Dans cet ordre d’idées, une nuance inspirée par un relecteur avisé et un tantinet nourri aux effluves du droit naturel doit être introduite pour éviter que l’amnistie ne soit une simple modalité d’absolution de l’odieux et pour ses promoteurs de s’aménager un abri d’impunité. C’est en ce sens qu’un auteur disait « L’amnistie n’est pas toujours une quête de réconciliation, mais souvent une arme pour effacer les traces des crimes du pouvoir »[18] parce que « la plus grande injustice peut être habillée d’une forme juridique parfaite »[19]. En effet, pour revenir à la dialectique victimes-coupables, quid du droit des victimes identifiables lorsqu’elles ne sont même pas dans la possibilité d’identifier leurs coupables ? Les victimes de la période noire du Sénégal ont pâti de la violence du bourreau, du dominant, du persécuteur. L’agression subie était la négation du droit, la résistance opposée était la négation de cette négation, c’est-à-dire l’affirmation du droit. Si bien que « sans égard aux victimes la loi n’est pas une loi d’amnistie, mais une loi d’amnésie. On ne peut priver à une société le droit de savoir la vérité. Une société recourt à la technique d’amnistie lorsqu’elle veut passer l’éponge sur l’ignominie. L’amnistie doit être utilisée avec beaucoup de précaution et de sagesse au risque de se retrouver avec des dommages sans auteurs et des infractions sans juges[20]. ». Or, les lois d’amnistie peuvent priver les victimes de leur droit à un recours effectif et à une réparation, en contradiction avec les articles 6 et 13 de la Convention européenne des droits de l’homme.

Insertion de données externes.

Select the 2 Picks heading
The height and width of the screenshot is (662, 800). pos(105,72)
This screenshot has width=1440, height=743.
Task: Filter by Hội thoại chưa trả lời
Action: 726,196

Par ailleurs, en exonérant de leurs responsabilités les auteurs d’actes répréhensibles, l’amnistie affaiblit la fonction dissuasive du droit pénal, ouvrant ainsi la voie à la répétition des infractions et à une banalisation des comportements délictueux, notamment dans des contextes où elle est utilisée comme un instrument de protection des élites dirigeantes. Le pardon fondé sur des causes politiques ou d'ordre public est immoral en ce qu'il ne prend pas en considération l'évolution de la personnalité du coupable, mais l'intérêt de la société, voire de quelques-uns[21].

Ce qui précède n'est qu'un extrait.